Michel Neyret a été mis en examen lundi notamment pour corruption, trafic d'influence, association de malfaiteurs, trafic de stupéfiants, détournement de biens et violation de secret professionnel et placé en détention provisoire à la prison de la Santé, à Paris. Cinq autres policiers étaient toujours en garde à vue lundi soir, dont le patron de la Brigade de recherche et d'intervention (BRI) de Lyon, le chef de l'antenne grenobloise de la PJ et son adjoint, un commandant.
"Une ligne jaune qu'il ne faut jamais franchir"
Pour Claude Guéant, cette mise en examen "est une affaire rarissime à ce niveau de responsabilité et de grade. C'est un véritable traumatisme pour la police nationale". "Michel Neyret était considéré comme un très grand flic, très efficace. La police nationale souffre, mais cela étant, elle est extrêmement exigeante en matière de déontologie, et toutes les fautes sont sanctionnées avec rigueur parce qu'elle a une mission, c'est de faire appliquer la loi", a-t-il déclaré. "Les policiers par leur métier fréquentent les truands, ils les observent avant de les arrêter, ils peuvent avoir des contacts. Mais il y a une ligne jaune qu'il ne faut jamais franchir, c'est celle de la compromission et il ne faut jamais faire quoi que ce soit d'illégal", a-t-il rappelé.

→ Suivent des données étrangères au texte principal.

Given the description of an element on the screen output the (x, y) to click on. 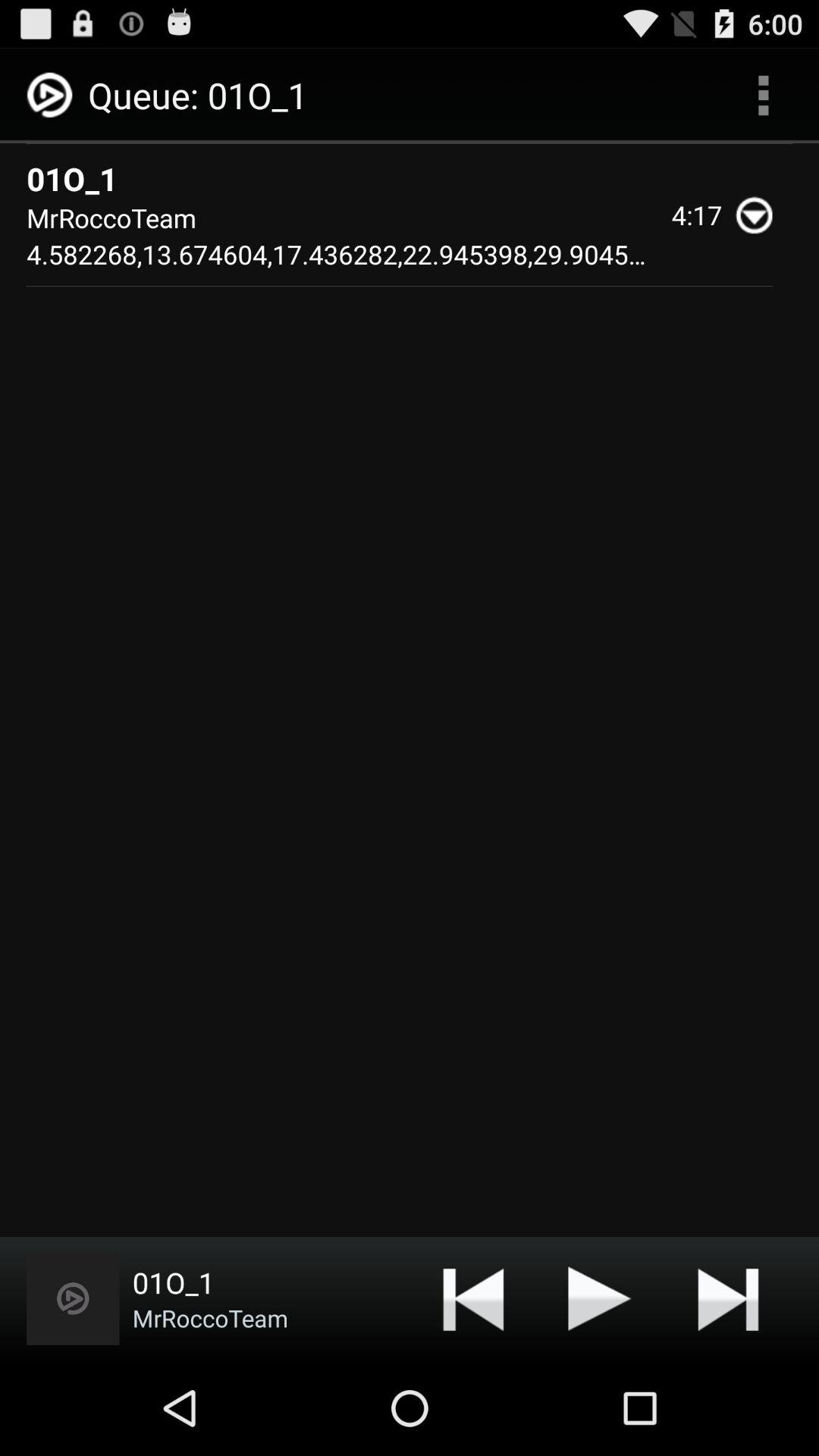
tap the item next to the 01o_1 app (72, 1298)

Claude Guéant a souligné que "le législateur a introduit dans notre arsenal juridique un certains nombre de dispositions qui permettent de faire des choses qui ne sont pas tout à fait normales, mais toujours sous le contrôle d'un magistrat. Les règles qui existent suffisent, cela étant, cette triste affaire est l'occasion d'un rappel à l'ensemble des services de la rigueur de la déontologie policière", a ajouté Claude Guéant.